▸ Required work: Only one stretch of the data below is wanted: the lines starting at the one with "Was sind das" and ending at the one with "Was ist eine Hauptgruppe? (75, 290)", both included, given again exactly.

Stored items:

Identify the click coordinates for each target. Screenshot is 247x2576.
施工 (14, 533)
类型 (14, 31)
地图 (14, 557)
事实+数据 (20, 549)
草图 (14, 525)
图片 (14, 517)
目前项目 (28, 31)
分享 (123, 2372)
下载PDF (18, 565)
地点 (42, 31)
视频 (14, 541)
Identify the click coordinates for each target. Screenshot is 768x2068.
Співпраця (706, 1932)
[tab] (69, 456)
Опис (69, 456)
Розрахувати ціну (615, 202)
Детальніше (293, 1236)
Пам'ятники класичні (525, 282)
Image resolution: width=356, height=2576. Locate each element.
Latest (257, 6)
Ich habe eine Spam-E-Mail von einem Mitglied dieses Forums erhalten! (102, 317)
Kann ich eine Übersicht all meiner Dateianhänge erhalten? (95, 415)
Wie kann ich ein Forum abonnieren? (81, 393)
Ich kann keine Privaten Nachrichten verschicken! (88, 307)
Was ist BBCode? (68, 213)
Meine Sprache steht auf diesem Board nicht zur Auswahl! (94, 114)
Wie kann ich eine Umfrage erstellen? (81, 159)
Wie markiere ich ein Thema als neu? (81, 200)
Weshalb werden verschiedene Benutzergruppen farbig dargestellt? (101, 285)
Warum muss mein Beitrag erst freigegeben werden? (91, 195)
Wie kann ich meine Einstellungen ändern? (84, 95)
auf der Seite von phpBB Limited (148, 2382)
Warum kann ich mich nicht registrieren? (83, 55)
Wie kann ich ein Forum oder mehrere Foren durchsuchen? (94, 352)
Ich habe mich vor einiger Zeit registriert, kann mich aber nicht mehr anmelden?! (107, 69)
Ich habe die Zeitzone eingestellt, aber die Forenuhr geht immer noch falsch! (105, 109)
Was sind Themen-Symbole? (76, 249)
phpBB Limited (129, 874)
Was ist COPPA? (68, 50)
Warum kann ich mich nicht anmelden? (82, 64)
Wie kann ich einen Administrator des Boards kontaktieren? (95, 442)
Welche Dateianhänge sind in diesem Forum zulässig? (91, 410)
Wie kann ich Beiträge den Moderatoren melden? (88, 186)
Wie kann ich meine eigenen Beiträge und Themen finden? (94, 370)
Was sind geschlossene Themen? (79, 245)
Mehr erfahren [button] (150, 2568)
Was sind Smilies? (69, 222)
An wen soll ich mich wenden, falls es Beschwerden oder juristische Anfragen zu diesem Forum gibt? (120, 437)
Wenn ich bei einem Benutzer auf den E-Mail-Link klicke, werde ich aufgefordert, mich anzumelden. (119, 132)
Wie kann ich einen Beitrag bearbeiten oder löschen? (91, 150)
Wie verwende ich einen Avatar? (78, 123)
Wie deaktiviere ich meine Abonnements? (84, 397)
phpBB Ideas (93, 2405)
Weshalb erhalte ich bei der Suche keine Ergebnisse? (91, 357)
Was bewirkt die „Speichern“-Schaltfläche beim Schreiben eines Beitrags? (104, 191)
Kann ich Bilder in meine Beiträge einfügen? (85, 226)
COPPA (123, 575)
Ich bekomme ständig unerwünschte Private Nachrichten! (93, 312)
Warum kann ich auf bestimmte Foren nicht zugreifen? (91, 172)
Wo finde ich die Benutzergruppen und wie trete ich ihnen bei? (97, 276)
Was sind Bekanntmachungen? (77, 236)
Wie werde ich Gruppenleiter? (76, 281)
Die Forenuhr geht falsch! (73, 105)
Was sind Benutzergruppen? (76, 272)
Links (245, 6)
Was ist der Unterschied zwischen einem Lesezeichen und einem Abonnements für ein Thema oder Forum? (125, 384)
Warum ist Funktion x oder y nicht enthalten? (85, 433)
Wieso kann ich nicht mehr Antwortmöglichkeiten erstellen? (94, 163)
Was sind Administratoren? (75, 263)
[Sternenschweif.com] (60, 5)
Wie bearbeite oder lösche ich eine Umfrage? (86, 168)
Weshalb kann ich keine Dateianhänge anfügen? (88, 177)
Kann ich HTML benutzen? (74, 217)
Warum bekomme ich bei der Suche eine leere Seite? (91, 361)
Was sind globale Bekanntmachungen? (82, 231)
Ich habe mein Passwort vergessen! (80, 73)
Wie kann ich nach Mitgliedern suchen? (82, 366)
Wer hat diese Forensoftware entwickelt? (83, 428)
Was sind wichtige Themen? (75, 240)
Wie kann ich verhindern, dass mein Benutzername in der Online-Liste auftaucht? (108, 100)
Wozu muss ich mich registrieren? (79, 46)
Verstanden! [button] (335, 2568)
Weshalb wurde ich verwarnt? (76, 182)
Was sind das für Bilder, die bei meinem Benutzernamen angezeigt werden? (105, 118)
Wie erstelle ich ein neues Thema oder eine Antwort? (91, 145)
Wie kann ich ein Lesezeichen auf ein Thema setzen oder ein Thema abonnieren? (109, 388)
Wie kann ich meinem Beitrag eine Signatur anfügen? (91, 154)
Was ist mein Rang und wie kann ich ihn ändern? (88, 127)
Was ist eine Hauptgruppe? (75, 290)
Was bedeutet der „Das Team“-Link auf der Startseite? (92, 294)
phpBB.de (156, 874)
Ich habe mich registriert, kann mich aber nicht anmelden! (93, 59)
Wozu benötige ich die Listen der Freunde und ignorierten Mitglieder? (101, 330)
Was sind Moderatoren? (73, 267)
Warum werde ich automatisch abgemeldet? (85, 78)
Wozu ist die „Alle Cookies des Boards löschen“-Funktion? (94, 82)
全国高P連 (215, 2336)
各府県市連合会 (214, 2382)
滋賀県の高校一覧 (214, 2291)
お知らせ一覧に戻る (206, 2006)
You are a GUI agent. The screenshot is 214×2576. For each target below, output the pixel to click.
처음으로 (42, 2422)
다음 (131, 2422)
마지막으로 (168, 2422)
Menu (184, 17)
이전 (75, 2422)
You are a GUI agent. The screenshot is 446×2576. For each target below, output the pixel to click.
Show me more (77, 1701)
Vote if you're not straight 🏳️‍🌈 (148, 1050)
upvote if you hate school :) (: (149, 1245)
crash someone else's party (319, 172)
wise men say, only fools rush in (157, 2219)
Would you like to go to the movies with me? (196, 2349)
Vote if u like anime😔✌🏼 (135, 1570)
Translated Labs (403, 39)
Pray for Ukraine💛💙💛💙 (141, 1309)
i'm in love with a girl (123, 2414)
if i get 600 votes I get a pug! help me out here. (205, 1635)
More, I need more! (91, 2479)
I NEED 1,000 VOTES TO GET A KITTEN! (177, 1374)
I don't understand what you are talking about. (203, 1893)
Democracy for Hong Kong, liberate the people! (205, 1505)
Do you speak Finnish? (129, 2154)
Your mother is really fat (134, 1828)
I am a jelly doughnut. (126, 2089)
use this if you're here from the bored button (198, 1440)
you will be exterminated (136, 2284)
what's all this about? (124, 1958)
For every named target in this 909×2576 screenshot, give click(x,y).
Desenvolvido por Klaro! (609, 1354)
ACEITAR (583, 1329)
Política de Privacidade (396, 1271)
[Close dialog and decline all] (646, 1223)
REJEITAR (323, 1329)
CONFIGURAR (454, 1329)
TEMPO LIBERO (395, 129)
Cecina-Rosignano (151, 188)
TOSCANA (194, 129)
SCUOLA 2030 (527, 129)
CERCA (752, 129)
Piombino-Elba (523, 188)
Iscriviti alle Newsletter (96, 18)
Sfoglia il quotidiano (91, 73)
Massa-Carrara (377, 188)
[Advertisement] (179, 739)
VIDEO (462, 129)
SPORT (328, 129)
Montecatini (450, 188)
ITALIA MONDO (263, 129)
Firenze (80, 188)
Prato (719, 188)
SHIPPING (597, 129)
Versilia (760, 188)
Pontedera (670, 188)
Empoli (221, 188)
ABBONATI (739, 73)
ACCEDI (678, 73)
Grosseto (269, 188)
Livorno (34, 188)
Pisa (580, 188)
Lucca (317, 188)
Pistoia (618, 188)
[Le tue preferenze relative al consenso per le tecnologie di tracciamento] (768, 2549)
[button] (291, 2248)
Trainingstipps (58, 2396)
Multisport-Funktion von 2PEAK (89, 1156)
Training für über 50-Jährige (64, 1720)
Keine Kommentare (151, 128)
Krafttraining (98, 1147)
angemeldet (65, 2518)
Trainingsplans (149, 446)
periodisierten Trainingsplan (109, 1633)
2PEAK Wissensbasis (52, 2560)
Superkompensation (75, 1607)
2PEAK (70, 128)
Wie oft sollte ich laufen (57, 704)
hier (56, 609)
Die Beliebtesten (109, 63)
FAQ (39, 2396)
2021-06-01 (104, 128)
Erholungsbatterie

▸ Result of this task:
Was sind das für Bilder, die bei meinem Benutzernamen angezeigt werden? (105, 118)
Wie erstelle ich ein neues Thema oder eine Antwort? (91, 145)
Wie kann ich ein Lesezeichen auf ein Thema setzen oder ein Thema abonnieren? (109, 388)
Wie kann ich meinem Beitrag eine Signatur anfügen? (91, 154)
Was ist mein Rang und wie kann ich ihn ändern? (88, 127)
Was ist eine Hauptgruppe? (75, 290)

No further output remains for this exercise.